There are usually two types of transactions that I run into on a daily basis when it comes to Reverse Shell Mergers. The first one is considered a cash and carry deal: the principals of the Shell want to sell their shares to the highest bidder and are not concerned about what company is backed into the Shell. The second scenario is where the Sellers want to use their shares, in lieu of selling them for cash, as equity participation in the new company that is backing into the Shell. I will cover both of these scenarios.

Cash & Carry

Selling a Shell for cash and carry is the preferred option for dealmakers who are selling the Shell to the Buyers. The deals are quicker, cleaner and only require the dealmaker to find a qualified Buyer with enough cash to close the deal.
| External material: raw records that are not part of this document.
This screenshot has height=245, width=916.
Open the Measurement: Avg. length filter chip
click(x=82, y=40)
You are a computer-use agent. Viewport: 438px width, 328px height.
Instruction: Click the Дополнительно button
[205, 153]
In this case the Sellers will require due diligence on the new company being vended into the Shell but since they do not have any monetary upside after the sale, what goes into the Shell is of little consideration to them.

Seller Participation

When a Seller has decided to use his shares as equity participation the transaction to sell the Shell can get very convoluted. The Seller, who is usually the principal and CEO of the failed Shell, now wants to grab onto the coattails of a new company that will be (in his mind) the next Google. This is the type of Seller who is going to look at a huge number of potential candidates before he decides which one is worthy enough to be backed into his Shell. Most dealmakers will tell you it is a royal pain in the ass to get these types of deals done because you have to find a company that not only is generating huge revenue and cash flow but also wants to give up a substantial piece of the new company instead of paying cash for the Shell. Then there are the endless negotiations about the value of the new company going into the Shell versus the percentage of ownership in the new entity by the Seller. Last, but not least, there is the discussion about the Sellers “lockup Agreement” so he doesn’t sell all of the new shares he has received in the new company ten seconds after the reverse merger is completed. Needless to say, Seller participation is not the easiest type of deal in the world to close.